What is expected: Gather every line of the entries that includes the word "click".

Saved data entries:

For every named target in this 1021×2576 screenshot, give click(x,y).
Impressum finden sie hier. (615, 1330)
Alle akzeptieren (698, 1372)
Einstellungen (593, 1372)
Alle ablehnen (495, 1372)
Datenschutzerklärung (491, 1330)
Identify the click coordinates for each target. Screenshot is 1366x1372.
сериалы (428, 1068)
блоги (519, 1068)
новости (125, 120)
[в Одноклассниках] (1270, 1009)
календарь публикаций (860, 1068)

Expected answer:
For every named target in this 1021×2576 screenshot, give click(x,y).
Identify the click coordinates for each target. Screenshot is 1366x1372.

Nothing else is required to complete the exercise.